Giancarlo Stanton is 2 for 24 with 12 strikeouts in his return from a quadriceps injury. He has not played in the field since 2019 and is signed through 2027. When he is healthy and hot, Stanton, 31, can carry a team, and he hits the ball harder than anyone else in baseball — an average of 98.6 miles an hour off the bat.
But you have to connect to make that matter, and Stanton strikes out in more than 30 percent of his plate appearances. The Yankees as a team fan at a 25.3 percent rate, higher than the major league average (24.1 percent) in this whiff-happy season. Even the reliable D.J. LeMahieu is striking out at nearly double his rate from last season, and he has gone 16 games without an extra-base hit.
“I don’t think he’s that far off; some balls he’s stinging are right at people,” Manager Aaron Boone said of LeMahieu, who is hitting .253. Boone reaffirmed his faith in the rest of the hitters, too.

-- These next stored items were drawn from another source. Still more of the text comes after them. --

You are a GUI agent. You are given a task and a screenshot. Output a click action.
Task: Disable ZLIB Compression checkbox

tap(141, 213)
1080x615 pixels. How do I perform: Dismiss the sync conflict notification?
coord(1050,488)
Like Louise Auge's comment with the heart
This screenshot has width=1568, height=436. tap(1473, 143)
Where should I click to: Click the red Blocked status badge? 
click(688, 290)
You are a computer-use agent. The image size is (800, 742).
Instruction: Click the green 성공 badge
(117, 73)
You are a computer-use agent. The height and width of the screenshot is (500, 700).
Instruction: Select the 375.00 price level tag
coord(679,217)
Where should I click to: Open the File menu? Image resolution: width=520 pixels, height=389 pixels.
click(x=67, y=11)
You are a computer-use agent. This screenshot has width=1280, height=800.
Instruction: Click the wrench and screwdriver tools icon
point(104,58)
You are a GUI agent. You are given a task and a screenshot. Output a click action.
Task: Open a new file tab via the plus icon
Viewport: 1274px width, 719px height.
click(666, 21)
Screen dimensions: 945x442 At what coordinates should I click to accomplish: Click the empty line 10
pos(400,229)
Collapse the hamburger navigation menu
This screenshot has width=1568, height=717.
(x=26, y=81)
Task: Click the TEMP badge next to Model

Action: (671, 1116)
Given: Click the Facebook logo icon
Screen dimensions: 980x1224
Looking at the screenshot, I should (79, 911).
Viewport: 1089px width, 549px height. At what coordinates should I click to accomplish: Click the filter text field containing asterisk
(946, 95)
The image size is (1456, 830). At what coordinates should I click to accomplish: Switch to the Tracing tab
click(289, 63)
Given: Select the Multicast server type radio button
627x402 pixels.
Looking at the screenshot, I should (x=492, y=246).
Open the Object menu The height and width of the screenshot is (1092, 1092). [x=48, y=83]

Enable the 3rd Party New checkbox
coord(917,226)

“I see the work they’re putting in, I see the adjustments certain guys are making,” he said. “I feel like I’m seeing, with a number of guys, the quality of contact and the at-bat quality picking up, especially this last week. We’re seeing some guys gain some traction. Now we’ve got to get everyone involved though, because for our lineup to be heavy, it’s got to be one that wears you down.”
The lineup is too light — and too right — these days, and too many hitters have similar profiles, ripe to be exploited by rival game planners. Unless Cashman can make a trade or two, the Yankees’ hopes rest mostly on their past.
“It has to do with the history, the talent that my teammates have, what I’ve seen them do over the years,” Sanchez said through an interpreter Sunday, explaining his confidence in the team. “I’ve played with them for a long, long time. There’s no doubt that we’re going to be able to get out of it.”